Moretti’s multi facetted story is about Margherita (Buy), a woman film director, who is in the midst of making her latest film while trying to cope with the fact that her mother is dying.  Her real life emotional situation is counterpointed by the political theme of the film she is making, which deals with the takeover of a family firm by an American corporation and the workers’ fight to save their jobs.

It is largely a study of Margherita’s life.  She is a woman who has made a successful career in a man’s world but whose personal life is in crisis, as she deals with her relationship with Ada, her mother (Lazzarini), with the support of her brother Giovanni (Moretti), who along with Ada knows her better than anyone.  The story also touches on her two failed marriages and her conflicts with her teenage daughter, nicely played by Beatrice Mancini.

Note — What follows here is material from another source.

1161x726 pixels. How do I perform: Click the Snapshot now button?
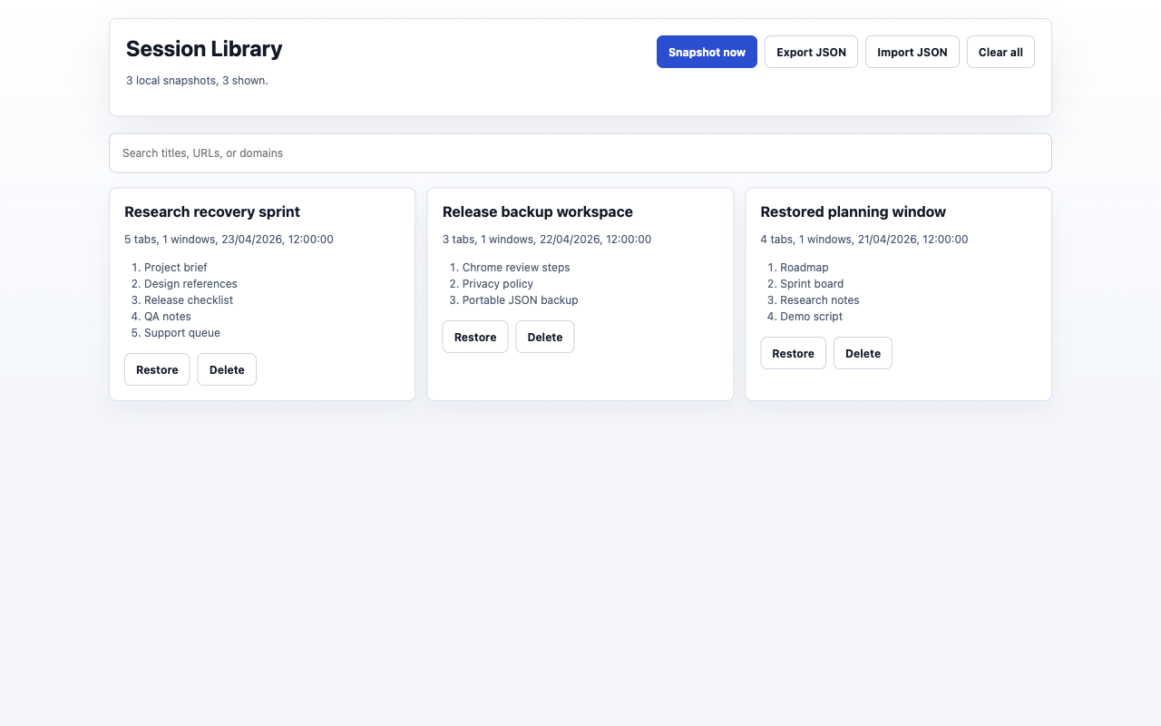pyautogui.click(x=707, y=52)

Then there are the issues she is facing in her work life – the loneliness of being the film’s director, having to make all the decisions alone and the frustration for her with regard to the one thing she can’t direct and control, which is real life and death.

The film making aspect of the story is enlivened by a deliciously comic performance from Torturro as Barry, the American film star, who has been brought in to play the lead.   He has a massive ego, tells bad jokes and fairy tales about his days working with Stanley Kubrick and has an amusingly dodgy grasp of Italian.  He is also at heart vulnerable and insecure.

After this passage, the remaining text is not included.